--- EXTRACTED RECORDS ---
+ + + +

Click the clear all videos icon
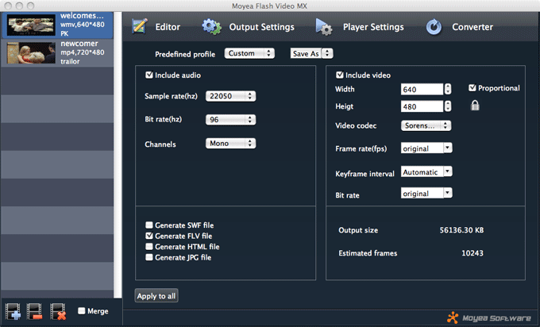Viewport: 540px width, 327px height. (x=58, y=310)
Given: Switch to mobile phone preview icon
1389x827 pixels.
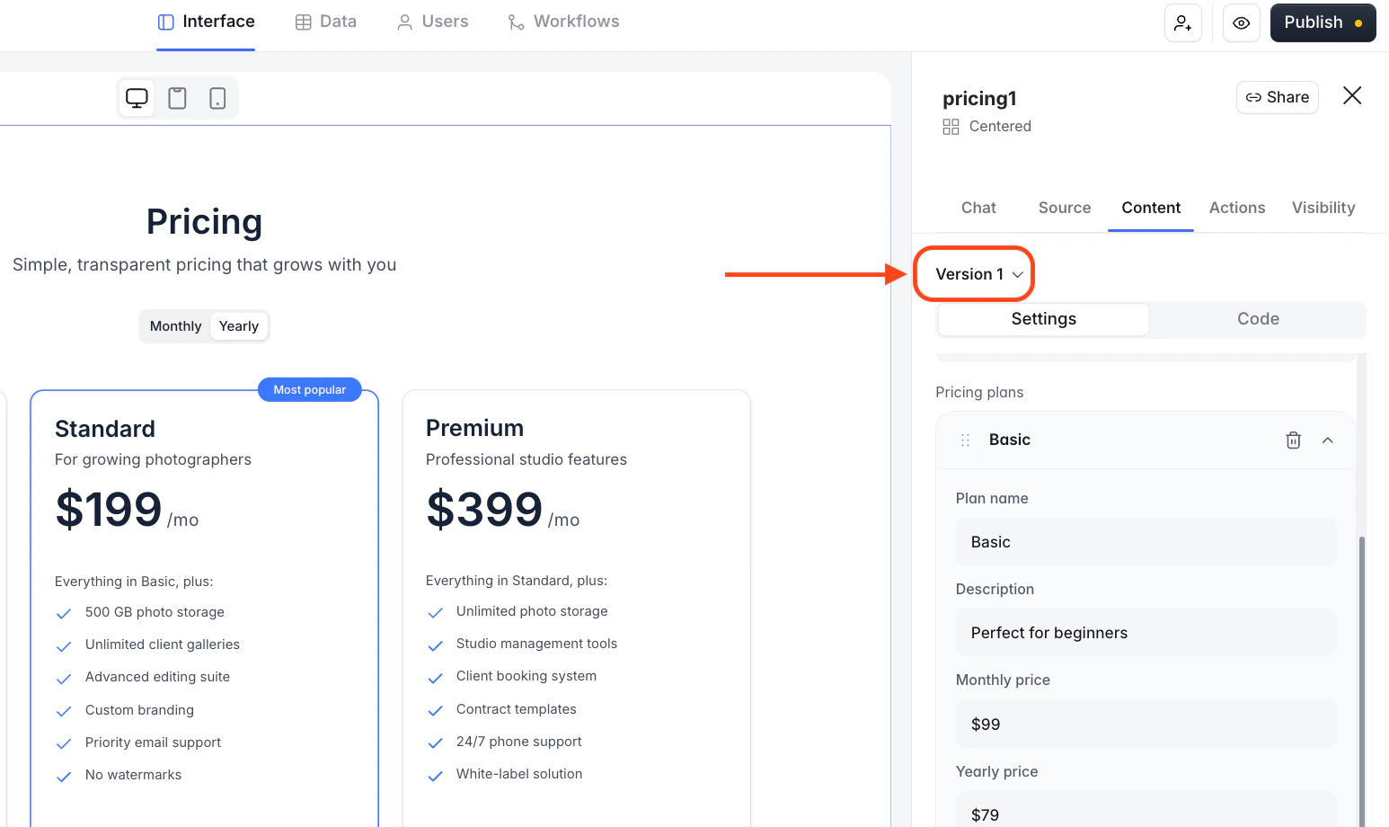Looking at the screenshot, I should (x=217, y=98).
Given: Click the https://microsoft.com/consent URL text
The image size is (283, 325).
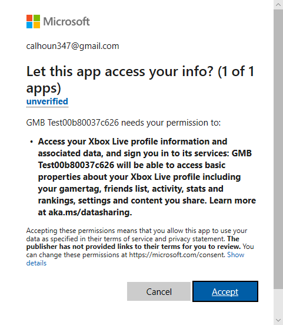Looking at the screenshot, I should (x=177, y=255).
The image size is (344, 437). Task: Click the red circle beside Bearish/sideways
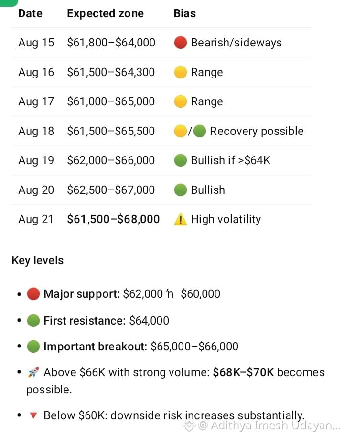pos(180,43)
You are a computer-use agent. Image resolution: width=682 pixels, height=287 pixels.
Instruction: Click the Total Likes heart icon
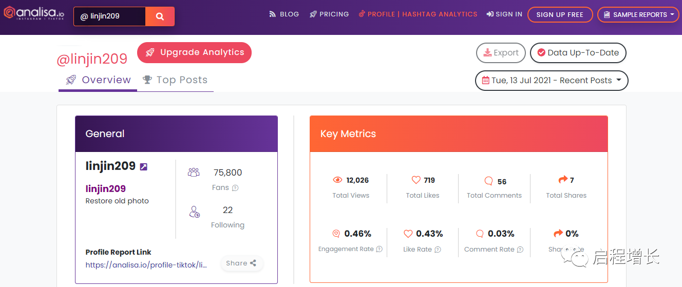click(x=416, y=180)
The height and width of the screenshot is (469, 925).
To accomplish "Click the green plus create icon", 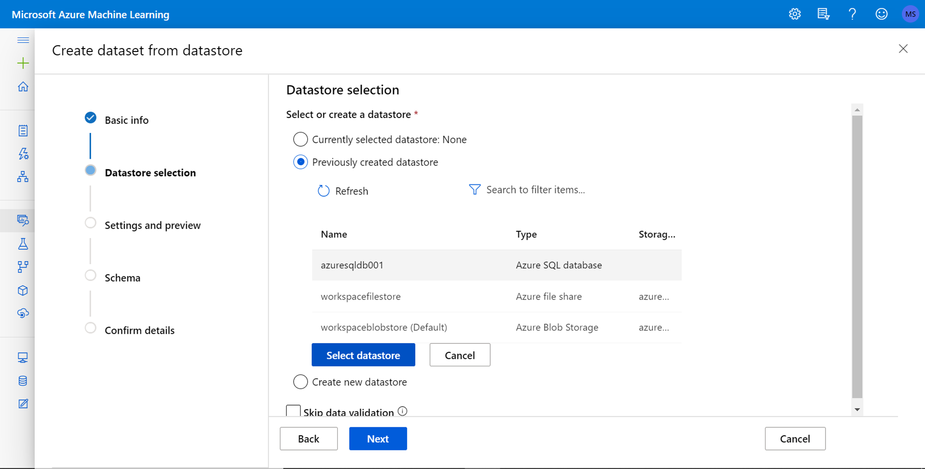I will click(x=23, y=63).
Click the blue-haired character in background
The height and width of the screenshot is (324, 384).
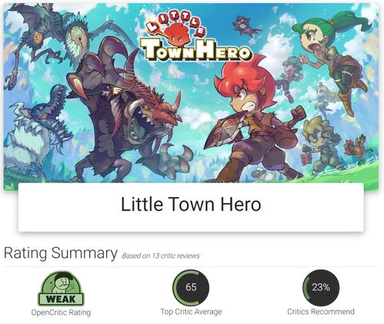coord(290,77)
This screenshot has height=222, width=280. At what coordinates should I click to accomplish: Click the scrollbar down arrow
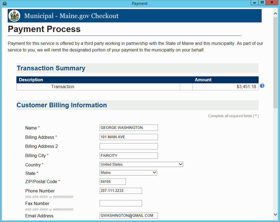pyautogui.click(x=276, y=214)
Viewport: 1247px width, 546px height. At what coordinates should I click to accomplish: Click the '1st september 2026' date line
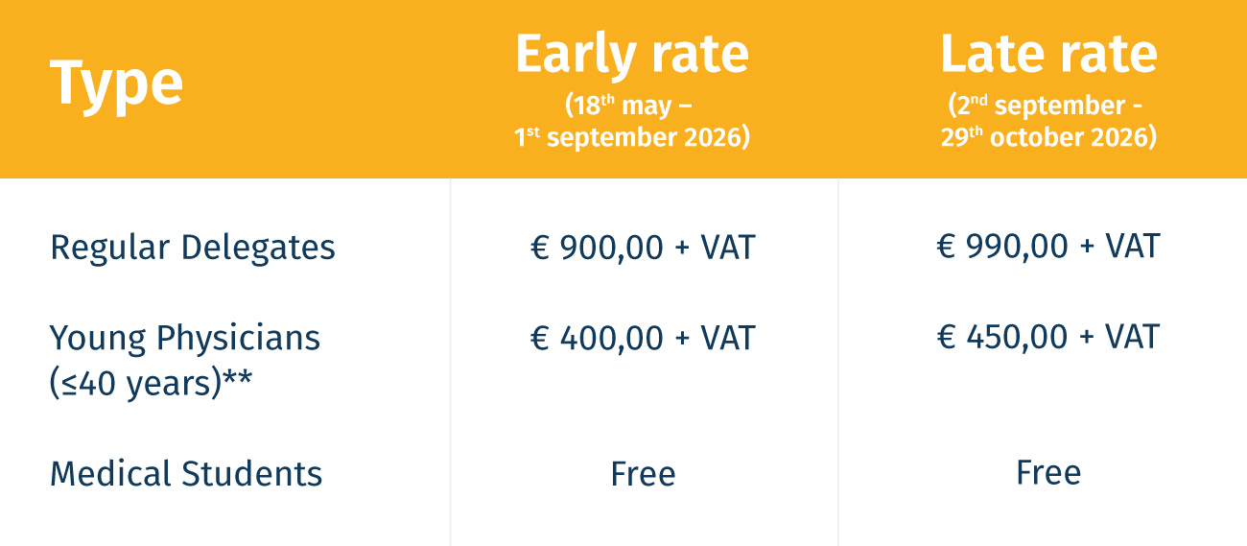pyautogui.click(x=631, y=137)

+ + + +

--- WHAT YOU WILL DO ---
Only one number is expected: the count of lines above that contain the string "Given".

--- ANSWER ---
2